*** SOURCE DATA ***

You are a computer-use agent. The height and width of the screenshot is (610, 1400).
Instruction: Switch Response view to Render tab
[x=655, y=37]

***
*** SOURCE DATA ***

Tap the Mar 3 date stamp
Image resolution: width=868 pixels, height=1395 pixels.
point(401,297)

***
*** SOURCE DATA ***

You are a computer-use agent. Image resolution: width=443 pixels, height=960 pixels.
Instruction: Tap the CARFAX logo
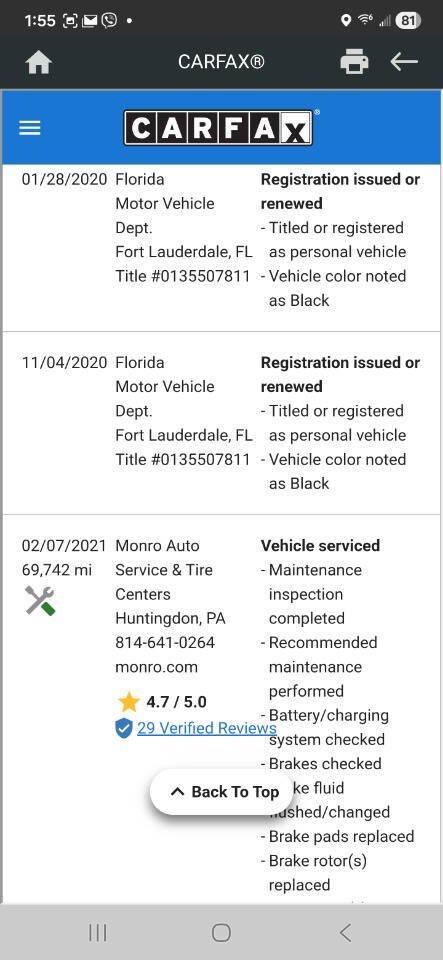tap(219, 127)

***

*THE TASK:*
Please find the lines in the data that contain the word "agent" and copy them.

*ANSWER BELOW:*
You are a computer-use agent. The height and width of the screenshot is (610, 1400).
You are a computer-use agent. Image resolution: width=443 pixels, height=960 pixels.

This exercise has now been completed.